Extract:
::::::::::

Practical Course: Vision-based Navigation IN2106 (6h SWS / 10 ECTS)
SS 2024, TU München
Lecturers: Sergei Solonets, Daniil Synitsin
Please direct questions to visnav-ss24@vision.in.tum.de
News
No session on 08.05!!!
The pre-meeting will be held on Zoom 07.02 at 14:00 https://tum-conf.zoom-x.de/j/66945147179?pwd=UE5teFZOSEJKZXBTb3VYWlRzZVdqZz09
premeeting slides (ss24) have been uploaded
premeeting slides with potential projects (ss24) have been uploaded
The course will take place in the presence.
Time & Date
- Lecture & exercises (assignment phase): Wednesdays 2pm to 4pm. Tutor sessions 4pm to 6pm.
- Individual weekly meetings (project phase): Fixed 30min time slot for each project/group, preferably Wednesdays between 2pm and 6pm. Arranged after the assignment phase.
- Project presentations: TBA
- Project report due: TBA
- Maybe: Use of computer labs for exercise and project work.
Prerequisites
To participate in the course you need to fulfill the following requirements:
- Good knowledge of the C/C++ language is essential
- Good knowledge of basic mathematics such as linear algebra, calculus, and numerics is required
- Participation in at least one of the following lectures of the TUM Computer Vision Group:
- Computer Vision I: Variational Methods
- Computer Vision II: Multiple View Geometry
- Similar lectures can also be accepted, please contact us.
Pre-meeting and Registration
Places are assigned through TUM matching system. Please see http://docmatching.in.tum.de/ for the general procedure and for important dates (matching registration deadline is 14.02.2024).
TUMOnline course entry: Vision-based Navigation (IN2106)
Pre-meeting for more information about the course content and procedure will be held online on 07.02.2024 at 2 pm. Attendance to the pre-meeting is not required for participation in the course, but registration through the matching system is.
You are required to send information about your prior experience to verify prerequisites before the end of the matching deadline (14.02.2024). Please consult the pre-meeting slides for instructions on what information to send.
Course Description
Vision-based localization, mapping, and navigation have recently seen tremendous progress in computer vision and robotics research. Such methods already have a strong impact on applications in fields such as robotics and augmented reality.
In this course, students will develop and implement algorithms for visual navigation and 3D-reconstruction, relevant for applications such as autonomous navigation of wheeled robots and quadrocopters, tracking of handheld devices, or 3D reconstruction. The investigated algorithms may include, visual odometry, structure from motion, simultaneous localization and mapping with monocular, stereo, or RGB-D cameras, (semi-)dense 3D reconstruction.

::::::::::

Data shown:
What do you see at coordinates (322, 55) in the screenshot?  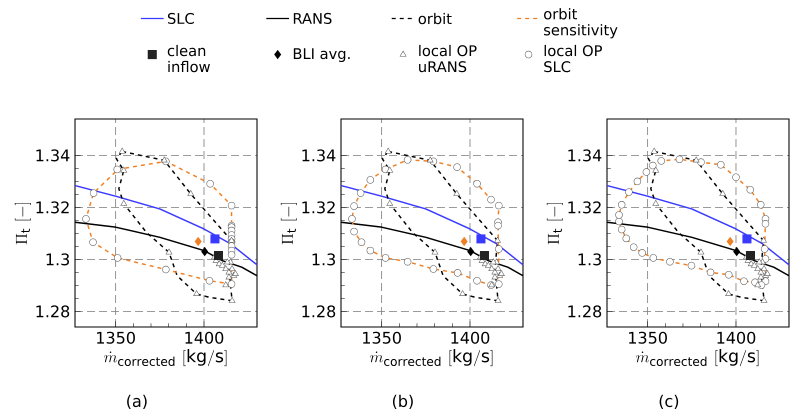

::::::::::

How to complete this task: Name every algorithm that the course page says the course may investigate. Rely only on the course page for what comes next.

Answer section:
- Visual odometry
- Structure from motion
- Simultaneous localization and mapping with monocular, stereo, or RGB-D cameras
- (Semi-)dense 3D reconstruction